When this snippet is run, we get the following:

found London: {
  _id: BSONObjectID("4f899e7eaf527324ab25c56b"),
  firstName: BSONString(Jack),
  lastName: BSONString(London),
  age: BSONInteger(40)
}
found Whitman: {
  _id: BSONObjectID("4f899f9baf527324ab25c56c"),
  firstName: BSONString(Walt),
  lastName: BSONString(Whitman),
  age: BSONInteger(72)
}
found Hemingway: {
  _id: BSONObjectID("4f899f9baf527324ab25c56d"),
  firstName: BSONString(Ernest),
  lastName: BSONString(Hemingway),
  age: BSONInteger(61)
}

The line enumeratorOfPeople.apply(processDocuments) returns a Future[Unit]; it will eventually return the final value of the Iteratee, which is Unit in our case.

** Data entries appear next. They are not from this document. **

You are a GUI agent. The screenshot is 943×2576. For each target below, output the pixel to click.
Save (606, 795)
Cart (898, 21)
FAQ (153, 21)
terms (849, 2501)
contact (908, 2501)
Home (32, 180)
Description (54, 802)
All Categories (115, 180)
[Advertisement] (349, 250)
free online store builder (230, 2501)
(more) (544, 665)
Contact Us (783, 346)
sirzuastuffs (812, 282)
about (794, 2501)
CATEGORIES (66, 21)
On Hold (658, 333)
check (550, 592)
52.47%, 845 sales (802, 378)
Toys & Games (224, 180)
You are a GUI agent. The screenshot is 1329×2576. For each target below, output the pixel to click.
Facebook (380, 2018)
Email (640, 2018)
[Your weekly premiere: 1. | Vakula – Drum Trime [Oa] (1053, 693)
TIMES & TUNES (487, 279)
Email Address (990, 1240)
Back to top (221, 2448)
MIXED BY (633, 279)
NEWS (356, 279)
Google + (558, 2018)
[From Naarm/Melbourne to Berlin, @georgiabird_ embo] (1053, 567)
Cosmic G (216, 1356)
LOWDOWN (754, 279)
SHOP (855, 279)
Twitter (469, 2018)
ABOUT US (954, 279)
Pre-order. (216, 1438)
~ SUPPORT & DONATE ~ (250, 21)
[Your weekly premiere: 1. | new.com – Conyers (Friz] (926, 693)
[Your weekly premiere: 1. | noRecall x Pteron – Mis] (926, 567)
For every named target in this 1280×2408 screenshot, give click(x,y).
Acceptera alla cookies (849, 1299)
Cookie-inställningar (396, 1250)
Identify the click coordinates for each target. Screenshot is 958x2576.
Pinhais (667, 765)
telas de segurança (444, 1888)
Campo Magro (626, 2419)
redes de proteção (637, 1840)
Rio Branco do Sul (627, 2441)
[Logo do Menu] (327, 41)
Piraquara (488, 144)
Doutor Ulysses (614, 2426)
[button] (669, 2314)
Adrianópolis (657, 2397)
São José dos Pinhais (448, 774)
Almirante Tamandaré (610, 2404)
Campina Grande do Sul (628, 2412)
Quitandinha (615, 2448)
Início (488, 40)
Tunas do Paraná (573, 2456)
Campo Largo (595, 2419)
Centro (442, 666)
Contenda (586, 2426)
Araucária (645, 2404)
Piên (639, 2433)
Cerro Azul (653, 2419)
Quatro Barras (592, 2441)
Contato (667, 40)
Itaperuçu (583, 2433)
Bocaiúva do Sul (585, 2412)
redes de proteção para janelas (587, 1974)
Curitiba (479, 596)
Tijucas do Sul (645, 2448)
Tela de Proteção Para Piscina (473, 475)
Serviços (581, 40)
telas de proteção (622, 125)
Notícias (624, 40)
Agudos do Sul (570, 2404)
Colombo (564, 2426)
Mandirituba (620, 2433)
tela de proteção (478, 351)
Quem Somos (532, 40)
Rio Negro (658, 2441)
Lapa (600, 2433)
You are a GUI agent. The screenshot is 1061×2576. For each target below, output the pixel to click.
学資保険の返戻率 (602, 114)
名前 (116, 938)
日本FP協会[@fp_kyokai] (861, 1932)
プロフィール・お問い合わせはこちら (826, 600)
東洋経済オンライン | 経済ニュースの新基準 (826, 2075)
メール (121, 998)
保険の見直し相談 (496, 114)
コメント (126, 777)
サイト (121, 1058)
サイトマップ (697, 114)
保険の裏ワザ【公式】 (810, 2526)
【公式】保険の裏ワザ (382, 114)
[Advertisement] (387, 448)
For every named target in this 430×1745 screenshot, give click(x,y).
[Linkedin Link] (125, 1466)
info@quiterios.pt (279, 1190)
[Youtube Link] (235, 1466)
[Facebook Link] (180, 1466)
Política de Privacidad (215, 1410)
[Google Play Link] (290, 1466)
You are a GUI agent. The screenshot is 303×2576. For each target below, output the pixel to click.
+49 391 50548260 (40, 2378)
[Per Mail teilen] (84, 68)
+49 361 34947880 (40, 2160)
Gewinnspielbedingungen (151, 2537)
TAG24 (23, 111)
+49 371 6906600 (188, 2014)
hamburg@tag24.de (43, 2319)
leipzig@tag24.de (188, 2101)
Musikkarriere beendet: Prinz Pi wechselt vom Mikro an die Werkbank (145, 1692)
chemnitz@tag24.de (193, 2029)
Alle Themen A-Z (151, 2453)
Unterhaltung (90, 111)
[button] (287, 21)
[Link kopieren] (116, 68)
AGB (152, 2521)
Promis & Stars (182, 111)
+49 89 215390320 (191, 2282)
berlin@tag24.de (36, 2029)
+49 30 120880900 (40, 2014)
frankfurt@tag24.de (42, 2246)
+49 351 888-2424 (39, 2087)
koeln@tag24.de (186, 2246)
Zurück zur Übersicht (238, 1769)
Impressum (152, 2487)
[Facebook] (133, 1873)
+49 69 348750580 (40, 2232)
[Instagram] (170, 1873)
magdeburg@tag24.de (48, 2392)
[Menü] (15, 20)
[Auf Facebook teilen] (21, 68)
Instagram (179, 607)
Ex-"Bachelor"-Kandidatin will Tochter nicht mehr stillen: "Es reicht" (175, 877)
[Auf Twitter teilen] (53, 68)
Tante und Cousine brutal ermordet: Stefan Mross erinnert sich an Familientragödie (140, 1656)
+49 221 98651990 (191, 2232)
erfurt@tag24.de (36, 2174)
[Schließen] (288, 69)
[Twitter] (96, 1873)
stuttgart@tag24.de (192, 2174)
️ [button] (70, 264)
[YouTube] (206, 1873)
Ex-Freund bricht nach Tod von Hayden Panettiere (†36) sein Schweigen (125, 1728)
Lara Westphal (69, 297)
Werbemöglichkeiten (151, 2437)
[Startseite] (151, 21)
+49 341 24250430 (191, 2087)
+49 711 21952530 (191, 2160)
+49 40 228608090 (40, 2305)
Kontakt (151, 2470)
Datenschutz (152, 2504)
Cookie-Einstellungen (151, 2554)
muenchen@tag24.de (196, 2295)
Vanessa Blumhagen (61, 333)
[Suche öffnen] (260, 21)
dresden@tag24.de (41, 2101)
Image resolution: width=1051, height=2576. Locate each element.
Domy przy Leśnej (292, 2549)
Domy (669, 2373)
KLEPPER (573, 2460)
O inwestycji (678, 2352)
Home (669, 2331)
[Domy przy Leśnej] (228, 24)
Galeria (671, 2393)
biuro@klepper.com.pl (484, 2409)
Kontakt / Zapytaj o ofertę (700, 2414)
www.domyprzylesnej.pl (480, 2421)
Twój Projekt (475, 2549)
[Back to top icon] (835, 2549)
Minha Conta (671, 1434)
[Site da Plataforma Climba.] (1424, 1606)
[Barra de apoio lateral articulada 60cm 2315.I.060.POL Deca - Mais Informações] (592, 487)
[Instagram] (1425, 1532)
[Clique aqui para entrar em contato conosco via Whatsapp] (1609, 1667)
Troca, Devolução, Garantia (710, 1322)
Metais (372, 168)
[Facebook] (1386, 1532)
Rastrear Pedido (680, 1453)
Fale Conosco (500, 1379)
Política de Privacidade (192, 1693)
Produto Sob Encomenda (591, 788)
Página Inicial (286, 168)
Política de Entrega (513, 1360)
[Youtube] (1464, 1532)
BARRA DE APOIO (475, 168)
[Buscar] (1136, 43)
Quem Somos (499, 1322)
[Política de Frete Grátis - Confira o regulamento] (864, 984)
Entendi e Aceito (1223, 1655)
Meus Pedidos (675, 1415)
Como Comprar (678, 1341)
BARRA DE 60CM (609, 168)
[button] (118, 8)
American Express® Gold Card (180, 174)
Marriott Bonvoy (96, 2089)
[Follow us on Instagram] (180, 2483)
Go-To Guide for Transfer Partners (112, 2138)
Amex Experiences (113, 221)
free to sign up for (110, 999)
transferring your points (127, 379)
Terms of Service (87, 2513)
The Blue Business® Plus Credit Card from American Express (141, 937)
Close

The apply method on Enumerator has an operator alias, |>>>. So we can rewrite the last line like this: enumeratorOfPeople |>>> processDocuments.

Obviously, we may use a pure Iteratee that performs some computation:

val cumulateAge: Iteratee[BSONDocument, (Int, Int)] =
  Iteratee.fold( 0 -> 0 ) { case ( (cumulatedAge, n), doc) =>
    val age = person.getAs[Int]("age").getOrElse(0)
    (cumulatedAge + age, n + 1)
  }

val cumulated = enumeratorOfPeople |>>> cumulateAge // Future[(Int, Int)]

val meanAge = 
  cumulated.map { case (cumulatedAge, n) =>
    if(n == 0)
      0
    else cumulatedAge / n
  }

// meanAge is of type Future[Float]

At each step, this Iteratee will extract the age from the document and add it to the current result; it also counts the number of documents processed. It eventually produces a tuple of two integers; in our case (173, 3). When the cumulated future is completed, we divide the cumulated age by the number of documents to get the mean age.